(Excerpts from a dataset)
● ● ● ●
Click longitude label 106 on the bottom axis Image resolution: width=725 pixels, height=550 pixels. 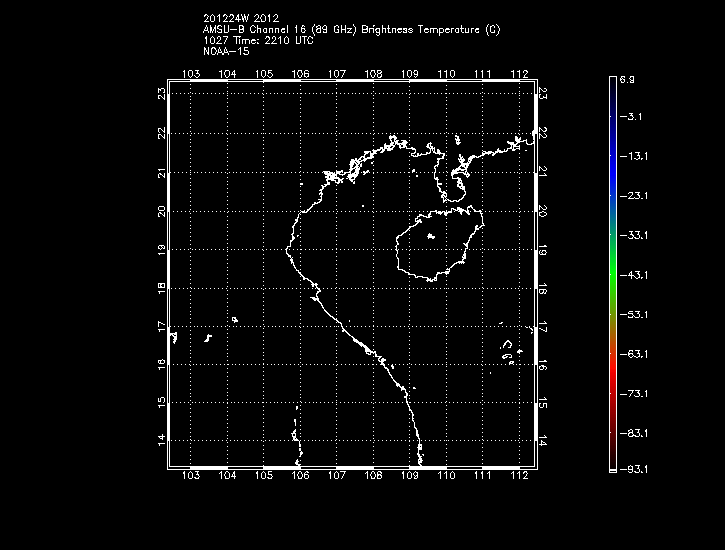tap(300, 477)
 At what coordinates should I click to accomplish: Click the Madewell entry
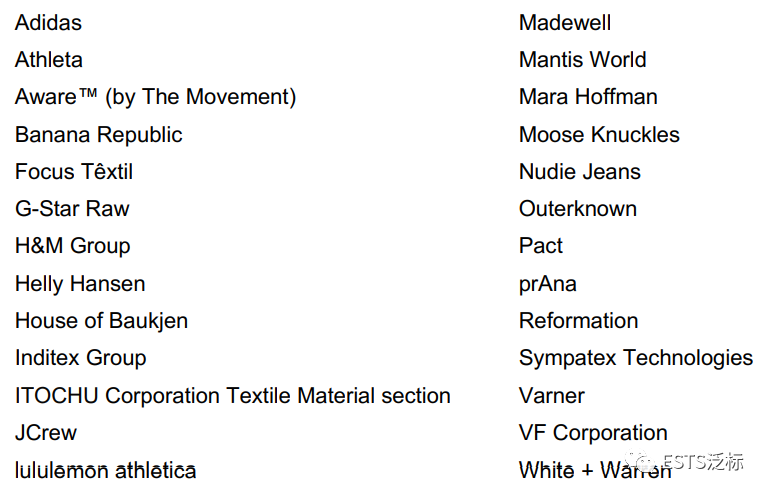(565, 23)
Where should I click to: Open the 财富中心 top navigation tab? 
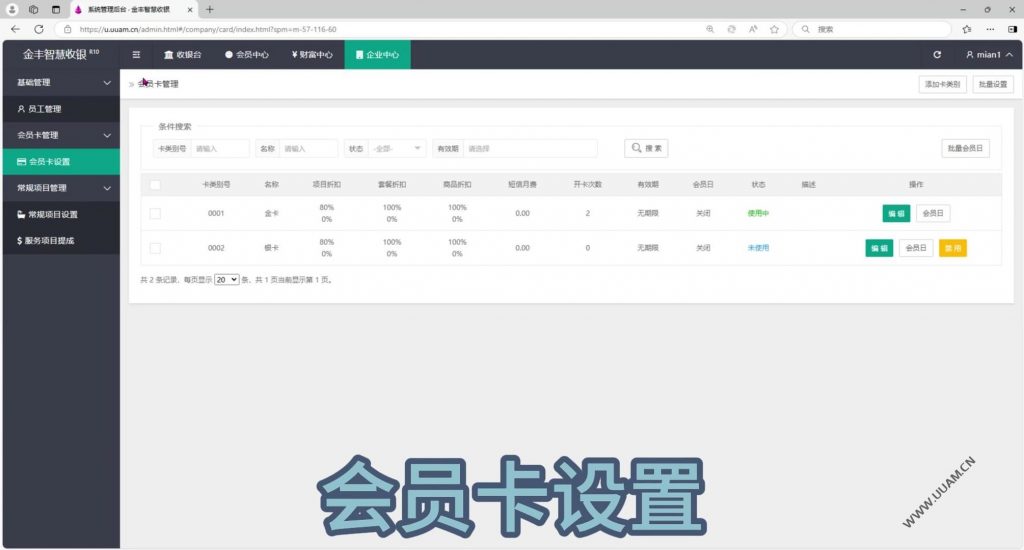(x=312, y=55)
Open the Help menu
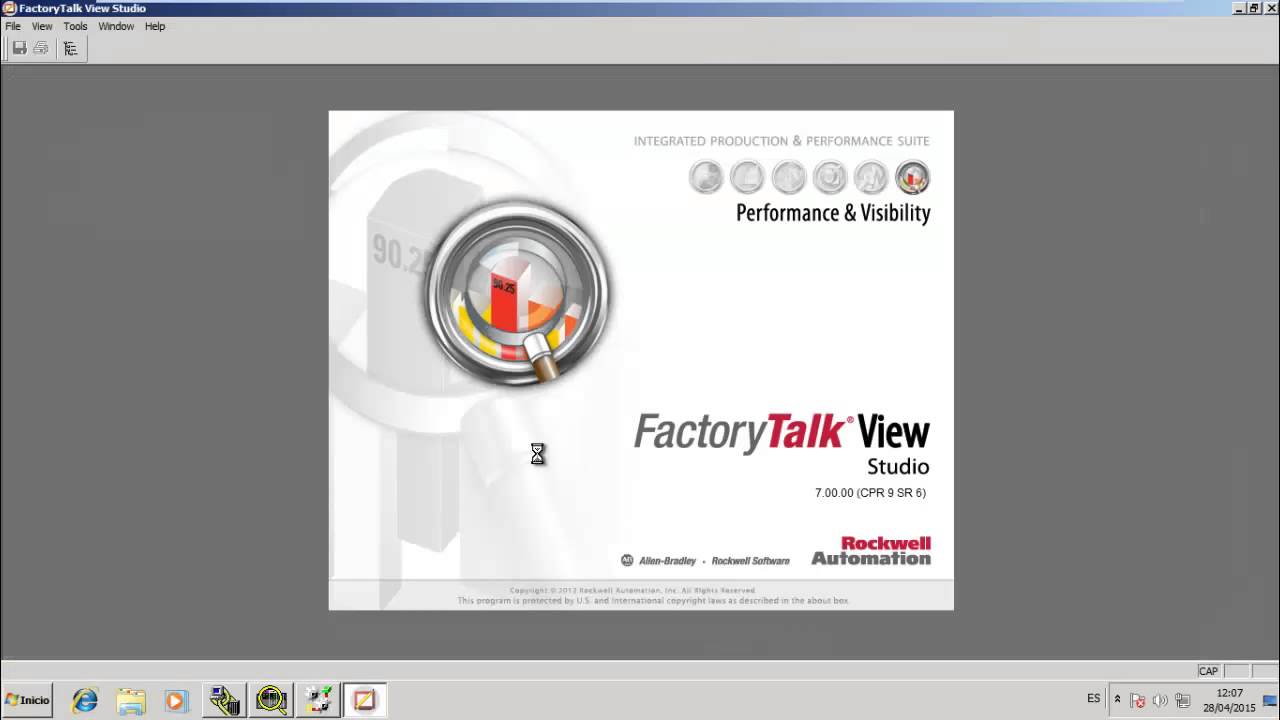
● ● ● ●
**What the exercise asks:**
The lines from the one containing "At what coordinates" through the end of the data above are to be copied exactly, both ends included, and pictures are to be omitted.

**Task solution:**
 At what coordinates should I click to accomplish: Click the Madewell entry
(565, 23)
Where should I click to: Open the 财富中心 top navigation tab? 
(x=312, y=55)
Open the Help menu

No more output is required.